- Work item
Write out each record exactly as it stands. No pictures belong in the copy.

Saved data entries
○ ○ ○ ○
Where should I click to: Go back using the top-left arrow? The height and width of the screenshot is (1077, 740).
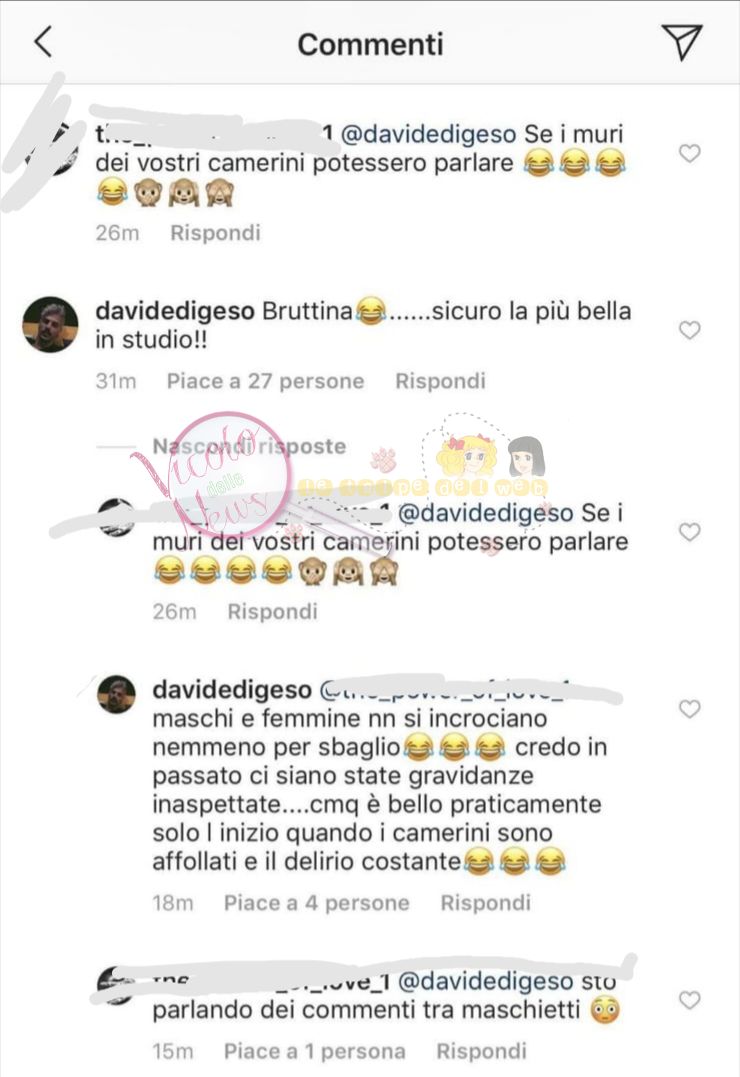click(x=43, y=42)
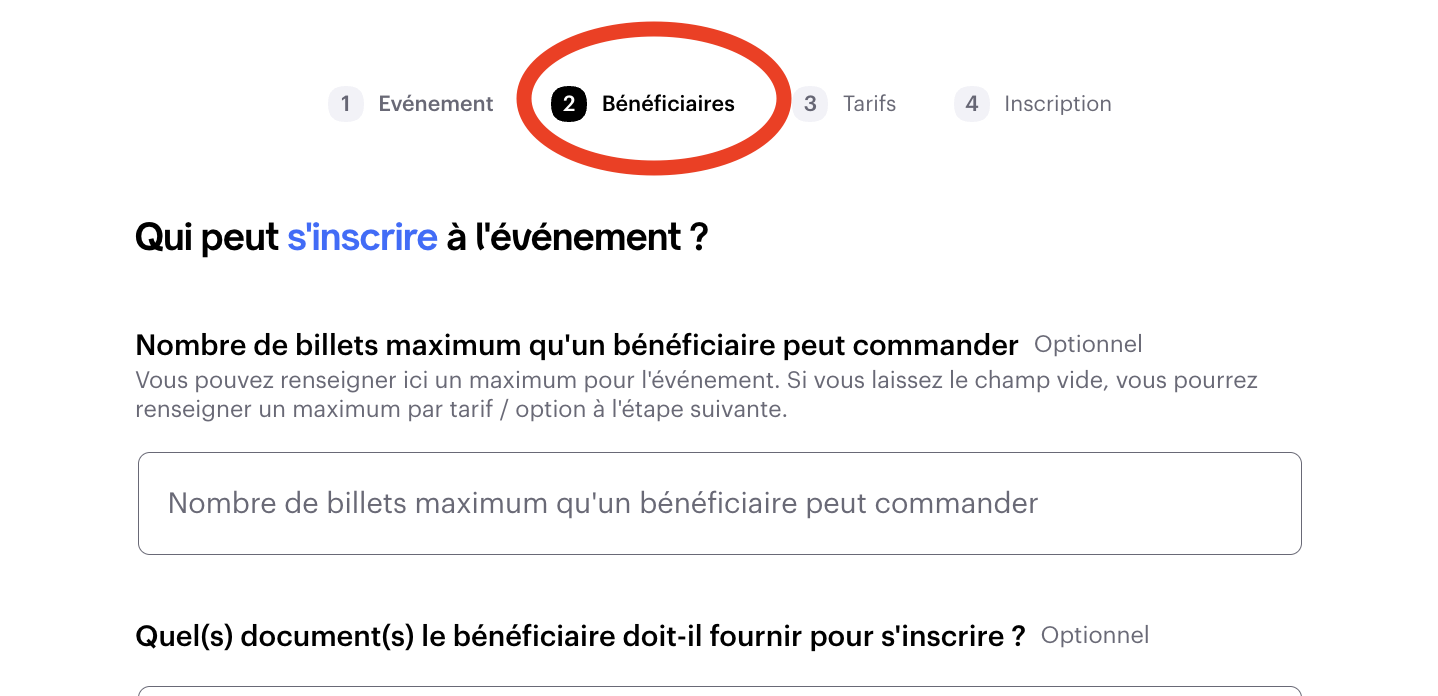Image resolution: width=1438 pixels, height=696 pixels.
Task: Focus the maximum tickets number input field
Action: 719,503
○ ○ ○ ○
- Completed task
Where should I click to: Go back using the top-left arrow? The height and width of the screenshot is (1077, 740).
click(x=43, y=42)
Image resolution: width=1438 pixels, height=696 pixels.
Task: Focus the maximum tickets number input field
Action: 719,503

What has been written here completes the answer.